## Task details
The entries below are to be printed again word for word.

Stored data

>>>>

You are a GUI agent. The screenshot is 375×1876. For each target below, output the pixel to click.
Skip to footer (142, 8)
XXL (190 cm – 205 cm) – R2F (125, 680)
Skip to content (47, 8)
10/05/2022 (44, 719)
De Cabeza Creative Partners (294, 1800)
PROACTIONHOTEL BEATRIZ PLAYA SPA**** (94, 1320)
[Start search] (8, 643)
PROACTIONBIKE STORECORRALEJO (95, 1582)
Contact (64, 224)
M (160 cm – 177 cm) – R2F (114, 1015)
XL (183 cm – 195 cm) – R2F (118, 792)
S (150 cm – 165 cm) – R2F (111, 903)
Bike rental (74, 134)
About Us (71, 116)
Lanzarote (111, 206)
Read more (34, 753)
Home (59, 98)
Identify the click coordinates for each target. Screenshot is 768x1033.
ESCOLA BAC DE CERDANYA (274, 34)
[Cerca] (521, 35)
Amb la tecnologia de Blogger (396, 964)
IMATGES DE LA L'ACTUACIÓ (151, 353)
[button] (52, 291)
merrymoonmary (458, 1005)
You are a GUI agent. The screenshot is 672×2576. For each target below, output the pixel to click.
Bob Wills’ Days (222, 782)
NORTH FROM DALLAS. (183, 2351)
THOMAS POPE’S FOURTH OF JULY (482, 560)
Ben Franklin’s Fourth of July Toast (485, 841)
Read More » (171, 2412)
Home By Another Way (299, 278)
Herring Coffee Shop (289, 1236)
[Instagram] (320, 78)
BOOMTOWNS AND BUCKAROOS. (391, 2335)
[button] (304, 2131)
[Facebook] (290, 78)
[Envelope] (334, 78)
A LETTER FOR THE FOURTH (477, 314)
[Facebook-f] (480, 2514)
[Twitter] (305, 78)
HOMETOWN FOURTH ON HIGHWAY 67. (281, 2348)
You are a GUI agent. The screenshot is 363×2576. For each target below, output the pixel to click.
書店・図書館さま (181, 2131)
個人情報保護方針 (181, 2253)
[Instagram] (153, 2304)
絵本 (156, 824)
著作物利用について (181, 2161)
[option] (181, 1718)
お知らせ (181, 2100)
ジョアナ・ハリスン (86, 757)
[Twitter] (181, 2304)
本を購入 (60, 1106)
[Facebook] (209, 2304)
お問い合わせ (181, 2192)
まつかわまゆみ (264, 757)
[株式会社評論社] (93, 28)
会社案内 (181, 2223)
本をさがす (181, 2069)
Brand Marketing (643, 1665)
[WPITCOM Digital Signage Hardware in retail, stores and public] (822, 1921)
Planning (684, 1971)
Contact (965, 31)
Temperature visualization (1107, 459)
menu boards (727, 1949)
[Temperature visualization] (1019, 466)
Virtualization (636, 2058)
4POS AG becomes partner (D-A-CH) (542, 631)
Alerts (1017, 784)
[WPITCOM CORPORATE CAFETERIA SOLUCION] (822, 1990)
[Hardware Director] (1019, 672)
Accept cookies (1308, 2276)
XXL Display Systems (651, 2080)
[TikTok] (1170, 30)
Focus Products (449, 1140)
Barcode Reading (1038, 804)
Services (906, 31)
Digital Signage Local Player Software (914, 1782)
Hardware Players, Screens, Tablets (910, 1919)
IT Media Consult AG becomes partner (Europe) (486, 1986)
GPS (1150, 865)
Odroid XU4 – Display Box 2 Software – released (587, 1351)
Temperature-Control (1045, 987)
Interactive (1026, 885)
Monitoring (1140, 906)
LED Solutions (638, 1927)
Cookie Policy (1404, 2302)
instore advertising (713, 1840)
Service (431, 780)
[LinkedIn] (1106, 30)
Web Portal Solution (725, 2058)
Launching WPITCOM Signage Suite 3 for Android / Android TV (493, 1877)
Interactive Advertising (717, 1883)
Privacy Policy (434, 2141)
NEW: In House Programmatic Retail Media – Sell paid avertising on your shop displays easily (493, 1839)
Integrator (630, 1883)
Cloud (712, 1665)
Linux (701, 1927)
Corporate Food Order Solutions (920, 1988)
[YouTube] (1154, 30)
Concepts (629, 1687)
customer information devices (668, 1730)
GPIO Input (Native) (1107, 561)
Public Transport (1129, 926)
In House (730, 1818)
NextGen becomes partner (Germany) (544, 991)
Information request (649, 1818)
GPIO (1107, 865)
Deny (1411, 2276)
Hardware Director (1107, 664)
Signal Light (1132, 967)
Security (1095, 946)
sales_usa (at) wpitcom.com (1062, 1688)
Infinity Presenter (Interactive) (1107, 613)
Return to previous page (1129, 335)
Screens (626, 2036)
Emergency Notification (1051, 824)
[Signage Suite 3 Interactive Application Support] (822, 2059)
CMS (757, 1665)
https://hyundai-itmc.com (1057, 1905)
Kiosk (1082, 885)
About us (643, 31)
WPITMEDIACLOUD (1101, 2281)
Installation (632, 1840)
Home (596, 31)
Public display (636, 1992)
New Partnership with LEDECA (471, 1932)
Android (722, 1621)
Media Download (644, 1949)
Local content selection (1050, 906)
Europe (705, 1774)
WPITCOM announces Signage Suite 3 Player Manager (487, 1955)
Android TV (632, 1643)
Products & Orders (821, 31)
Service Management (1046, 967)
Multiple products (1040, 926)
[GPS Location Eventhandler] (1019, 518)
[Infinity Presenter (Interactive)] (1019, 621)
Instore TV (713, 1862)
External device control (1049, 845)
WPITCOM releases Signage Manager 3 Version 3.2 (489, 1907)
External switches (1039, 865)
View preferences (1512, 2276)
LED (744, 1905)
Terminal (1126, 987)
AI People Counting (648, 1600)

<<<<

## The answer
You are a GUI agent. The screenshot is 375×1876. For each target below, output the pixel to click.
Skip to footer (142, 8)
XXL (190 cm – 205 cm) – R2F (125, 680)
Skip to content (47, 8)
10/05/2022 (44, 719)
De Cabeza Creative Partners (294, 1800)
PROACTIONHOTEL BEATRIZ PLAYA SPA**** (94, 1320)
[Start search] (8, 643)
PROACTIONBIKE STORECORRALEJO (95, 1582)
Contact (64, 224)
M (160 cm – 177 cm) – R2F (114, 1015)
XL (183 cm – 195 cm) – R2F (118, 792)
S (150 cm – 165 cm) – R2F (111, 903)
Bike rental (74, 134)
About Us (71, 116)
Lanzarote (111, 206)
Read more (34, 753)
Home (59, 98)
Identify the click coordinates for each target. Screenshot is 768x1033.
ESCOLA BAC DE CERDANYA (274, 34)
[Cerca] (521, 35)
Amb la tecnologia de Blogger (396, 964)
IMATGES DE LA L'ACTUACIÓ (151, 353)
[button] (52, 291)
merrymoonmary (458, 1005)
You are a GUI agent. The screenshot is 672×2576. For each target below, output the pixel to click.
Bob Wills’ Days (222, 782)
NORTH FROM DALLAS. (183, 2351)
THOMAS POPE’S FOURTH OF JULY (482, 560)
Ben Franklin’s Fourth of July Toast (485, 841)
Read More » (171, 2412)
Home By Another Way (299, 278)
Herring Coffee Shop (289, 1236)
[Instagram] (320, 78)
BOOMTOWNS AND BUCKAROOS. (391, 2335)
[button] (304, 2131)
[Facebook] (290, 78)
[Envelope] (334, 78)
A LETTER FOR THE FOURTH (477, 314)
[Facebook-f] (480, 2514)
[Twitter] (305, 78)
HOMETOWN FOURTH ON HIGHWAY 67. (281, 2348)
You are a GUI agent. The screenshot is 363×2576. For each target below, output the pixel to click.
書店・図書館さま (181, 2131)
個人情報保護方針 (181, 2253)
[Instagram] (153, 2304)
絵本 (156, 824)
著作物利用について (181, 2161)
[option] (181, 1718)
お知らせ (181, 2100)
ジョアナ・ハリスン (86, 757)
[Twitter] (181, 2304)
本を購入 (60, 1106)
[Facebook] (209, 2304)
お問い合わせ (181, 2192)
まつかわまゆみ (264, 757)
[株式会社評論社] (93, 28)
会社案内 (181, 2223)
本をさがす (181, 2069)
Brand Marketing (643, 1665)
[WPITCOM Digital Signage Hardware in retail, stores and public] (822, 1921)
Planning (684, 1971)
Contact (965, 31)
Temperature visualization (1107, 459)
menu boards (727, 1949)
[Temperature visualization] (1019, 466)
Virtualization (636, 2058)
4POS AG becomes partner (D-A-CH) (542, 631)
Alerts (1017, 784)
[WPITCOM CORPORATE CAFETERIA SOLUCION] (822, 1990)
[Hardware Director] (1019, 672)
Accept cookies (1308, 2276)
XXL Display Systems (651, 2080)
[TikTok] (1170, 30)
Focus Products (449, 1140)
Barcode Reading (1038, 804)
Services (906, 31)
Digital Signage Local Player Software (914, 1782)
Hardware Players, Screens, Tablets (910, 1919)
IT Media Consult AG becomes partner (Europe) (486, 1986)
GPS (1150, 865)
Odroid XU4 – Display Box 2 Software – released (587, 1351)
Temperature-Control (1045, 987)
Interactive (1026, 885)
Monitoring (1140, 906)
LED Solutions (638, 1927)
Cookie Policy (1404, 2302)
instore advertising (713, 1840)
Service (431, 780)
[LinkedIn] (1106, 30)
Web Portal Solution (725, 2058)
Launching WPITCOM Signage Suite 3 for Android / Android TV (493, 1877)
Interactive Advertising (717, 1883)
Privacy Policy (434, 2141)
NEW: In House Programmatic Retail Media – Sell paid avertising on your shop displays easily (493, 1839)
Integrator (630, 1883)
Cloud (712, 1665)
Linux (701, 1927)
Corporate Food Order Solutions (920, 1988)
[YouTube] (1154, 30)
Concepts (629, 1687)
customer information devices (668, 1730)
GPIO Input (Native) (1107, 561)
Public Transport (1129, 926)
In House (730, 1818)
NextGen becomes partner (Germany) (544, 991)
Information request (649, 1818)
GPIO (1107, 865)
Deny (1411, 2276)
Hardware Director (1107, 664)
Signal Light (1132, 967)
Security (1095, 946)
sales_usa (at) wpitcom.com (1062, 1688)
Infinity Presenter (Interactive) (1107, 613)
Return to previous page (1129, 335)
Screens (626, 2036)
Emergency Notification (1051, 824)
[Signage Suite 3 Interactive Application Support] (822, 2059)
CMS (757, 1665)
https://hyundai-itmc.com (1057, 1905)
Kiosk (1082, 885)
About us (643, 31)
WPITMEDIACLOUD (1101, 2281)
Installation (632, 1840)
Home (596, 31)
Public display (636, 1992)
New Partnership with LEDECA (471, 1932)
Android (722, 1621)
Media Download (644, 1949)
Local content selection (1050, 906)
Europe (705, 1774)
WPITCOM announces Signage Suite 3 Player Manager (487, 1955)
Android TV (632, 1643)
Products & Orders (821, 31)
Service Management (1046, 967)
Multiple products (1040, 926)
[GPS Location Eventhandler] (1019, 518)
[Infinity Presenter (Interactive)] (1019, 621)
Instore TV (713, 1862)
External device control (1049, 845)
WPITCOM releases Signage Manager 3 Version 3.2 (489, 1907)
External switches (1039, 865)
View preferences (1512, 2276)
LED (744, 1905)
Terminal (1126, 987)
AI People Counting (648, 1600)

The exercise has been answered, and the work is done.